KDDI側は、menuとの提携によって、店舗ラインアップの拡大と、ID連携によるシームレスなサービス利用の取り組みを説明した。
au PAYの加盟店は400万カ所に広がったが、飲食、個店の開拓はコロナ禍の影響で進め切れていないという。一方、menuには6万店舗の申し込みがあるが、業界トップにキャッチアップしていこうとしている今、「両社が店舗拡大に向けて協調してやっていく意義は大きい」(多田氏)。
ID連携については、両社がID連携することで、デリバリーで注文したものと店内飲食したものを結び付けて情報を管理できるようになり、ユーザーの嗜好(しこう)に合わせたオファーができるようになるという。
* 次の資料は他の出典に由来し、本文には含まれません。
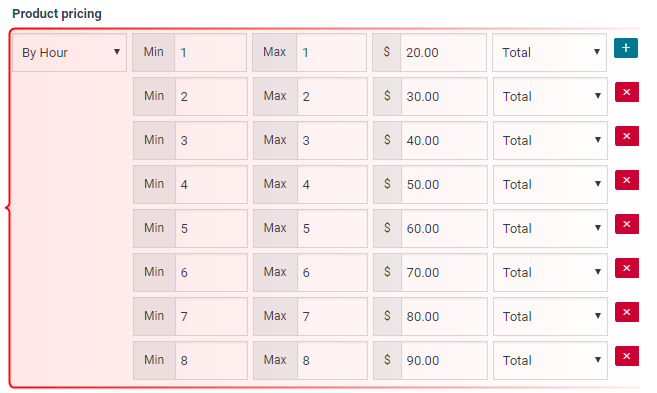Edit the price field showing 40.00
This screenshot has height=393, width=657.
coord(444,140)
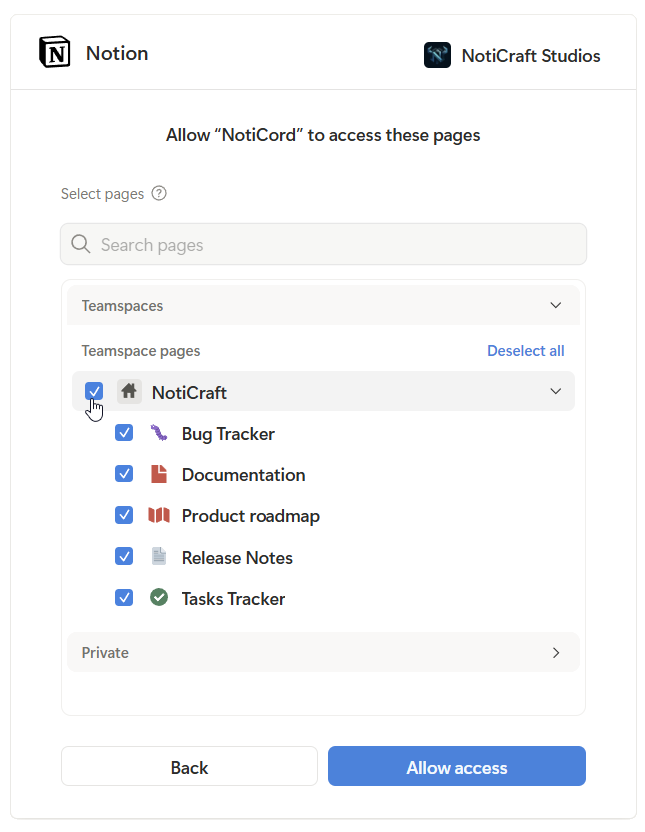645x832 pixels.
Task: Click the Bug Tracker page icon
Action: (x=159, y=433)
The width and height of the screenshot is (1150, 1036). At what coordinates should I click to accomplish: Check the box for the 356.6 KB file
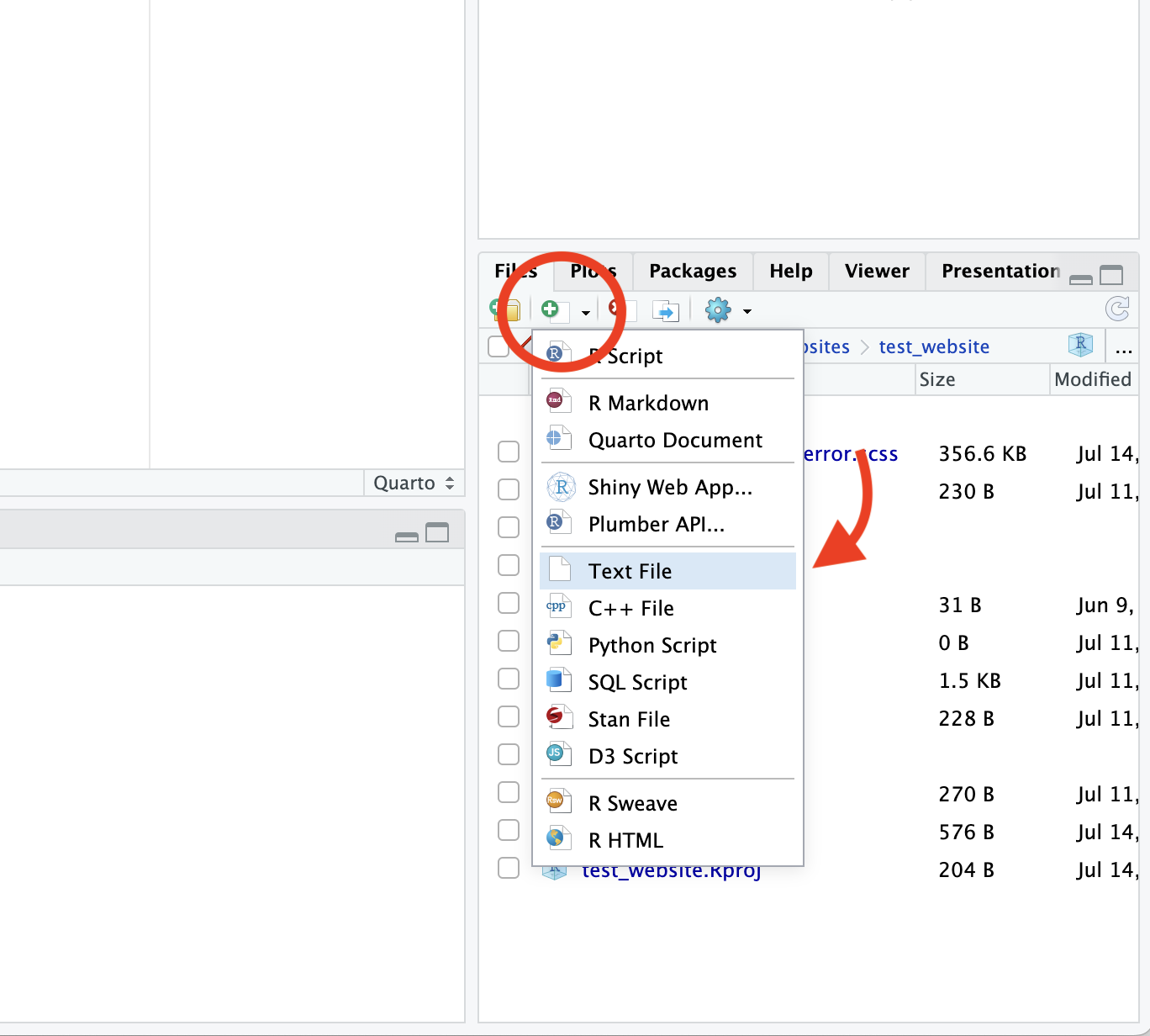(509, 452)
また、ID連携のマーケティングは他業界へも応用できるとする。「例えば、小売り店舗で人気のスイーツが、来店購入、デリバリー購入されたというデータが蓄積されれば、訴求ターゲットが明確化できてマーケティングアプローチをかけることが可能になる」(多田氏)。飲食店側の情報に基づいてプライベートブランド商品を開発したり、開発商品のターゲットユーザーを明確にしたりできるようになり、横断的なマーケティングが可能になると期待する。
このID連携によるマーケティングの取り組みが、両社が資本業務提携する大きな理由になったという。日本にはさまざまなフードデリバリーサービスが参入しているが、その中から提携先としてmenuを選んだ理由として、「IDを連携してマーケティングデータを取得し、活用するような深い取り組みは、海外の企業とはできないと判断した」と多田氏は説明した。
互いのアプリを使った相互送客の取り組みも早速行う。au PAYアプリ内に、おすすめサービスとしてmenuのアイコンを配置。ミニアプリによって、menuのサービスにシームレスにつながる状態にする。一方、nemuの支払いは現在クレジット決済だが、7月中旬にはau PAYの残高から支払いができるようにする。
今回の提携を記念して、auスマートパスプレミアム会員を対象にmenuの利用料金が最大4000円割引となるキャンペーンを実施する。menuのau PAY対応に合わせて、au PAYの支払いでPontaポイントの還元ポイントが増量されるキャンペーンも実施する予定だ。